Aimity

What is Aimity?

Aimity is a command-line AIM client in Ruby. It consists of two parts: a server which remains connected to the TOC server, prints incoming messages to stdout, and publishes a distributed-ruby interface to send instant messages; and a client program for talking to the aimity server in order to conveniently send messages. Aimity comes from my desire to access AIM while sitting at a console.

Using Aimity

First, start the Aimity server on your local machine by executing the aimity script. If this is the first time you have run aimity it will ask you for a login and password for AIM. It will store these (unencrypted) in the .aimity file in your home directory. It doesn't bother to encrypt them as the TOC password protocol is so broken than anyone who wants your password and can get onto you mahine can as easily sniff it and decrypt it. Once the server has started up it will send itself a message so you can verify that you are connected. All messages will be displayed to standard output by the server.
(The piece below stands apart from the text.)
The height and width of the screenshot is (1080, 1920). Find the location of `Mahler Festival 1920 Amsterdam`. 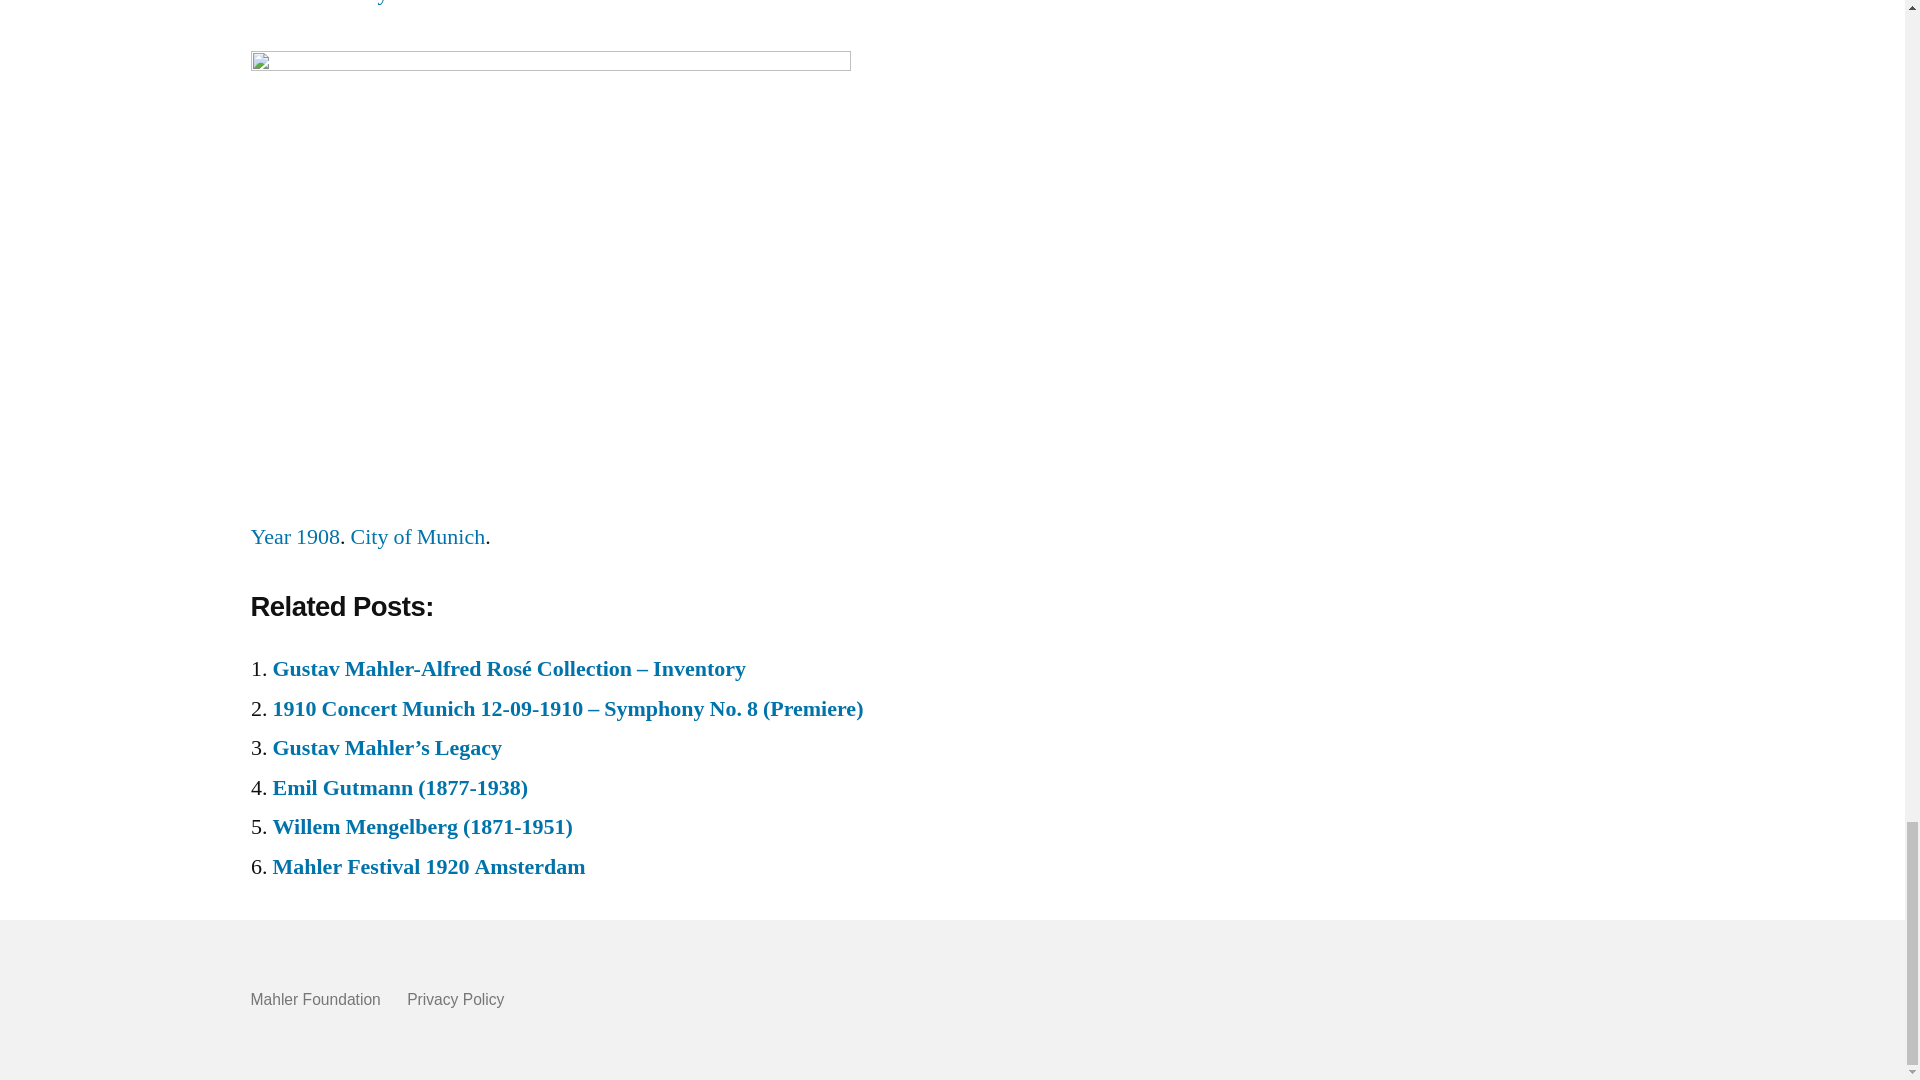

The second part is the ra client. This script is used to send instant messages, and will eventually be used to query the TOC service (ie, whose online, modify buddy list, etc). Right now it just sends messages. It requires that the aimity server be running. Usage is of the form ra <recipient> <text of your message>. Whitespace in your message is not guaranteed to be preserved, and multi-line messages are not supported. The client will relay the message through the server, which will in turn relay it out to TOC and the eventual recipient.

Getting Aimity

Download the latest tarball. Old versions are not available.

License

Right now Aimity is distributed under the GPL. This is because it uses code derived directly from a GPL'd library. I will eventually get around to replacing said code and re-release Aimity under a BSD license, or just put it in the public domain.

Credit

Aimity uses a derivitive of Justin Bishop's raim module. Thank you Justin!